Vatana geri döndüm, haydi şimdi burada, kendi yurdumda bilim yapayım, bu güzel üniversitede diye başladığım ODTÜ, Lenin portreleriyle, orak çekiçli bayraklarla donanıverdi. Benzer gariplikleri Erzurum Atatürk Üniversitesi’nde yaşayan ve benzer duygularla üniversiteye başlayan rahmetli Şaban Karataş Hocamızın tabiriyle, “Bu noktada ilim bitti, film başladı!”. Onun filminin başladığı nokta okul koridorlarında ıslıkla çalınan, türküye benzeyen bir havaydı. Bana kendisi anlatmıştı. “Nedir?” diye sormuş; “Kürdistan millî marşı.” cevabını almış! Maşallah “Kürdistan” tarih boyunca hem Rus hem Batı emperyalistlerinin vekalet savaşı enstrümanıdır.

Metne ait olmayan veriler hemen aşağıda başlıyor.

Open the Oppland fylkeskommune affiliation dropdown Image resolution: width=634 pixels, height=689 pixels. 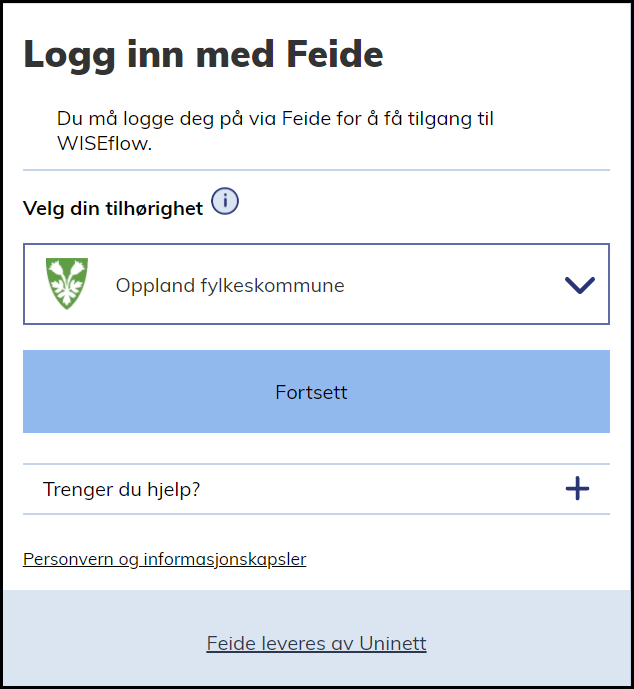pyautogui.click(x=316, y=284)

Yaşı 70’in üstünde olanlar, “Tabiî” diyecektir. 1968, hem de Haziran. İleri görüşlülük ender bulunan bir şey ama bir de maalesef sıkça rastladığımız “geri görüşlülük” var. Olayların içinde, hem de ODTÜ’de, tam ortasında yaşayanların ne 1968’den ne de Haziran’dan haberi vardı. Hani bir hikâye vardır; Avrupa’da yaşayan akıllı, ileri görüşlü bir adam, İkinci Dünya Harbi’nin çıkacağını hisseder. Atlası açar ve “Harp nereye gelmez. Bulayım da oraya kaçayım.” diye aramaya başlar. Seçtiği yer, pasifikte, okyanusun ortasında sakin bir adadır: İwo jima. Gel gör ki bu sakin Pasifik adası, harbin en kanlı çarpışmalarına sahne olur. Ben, Pasifik adası sükunetini beklemiyordum ama ’68 ODTÜ’sünü de beklemiyordum.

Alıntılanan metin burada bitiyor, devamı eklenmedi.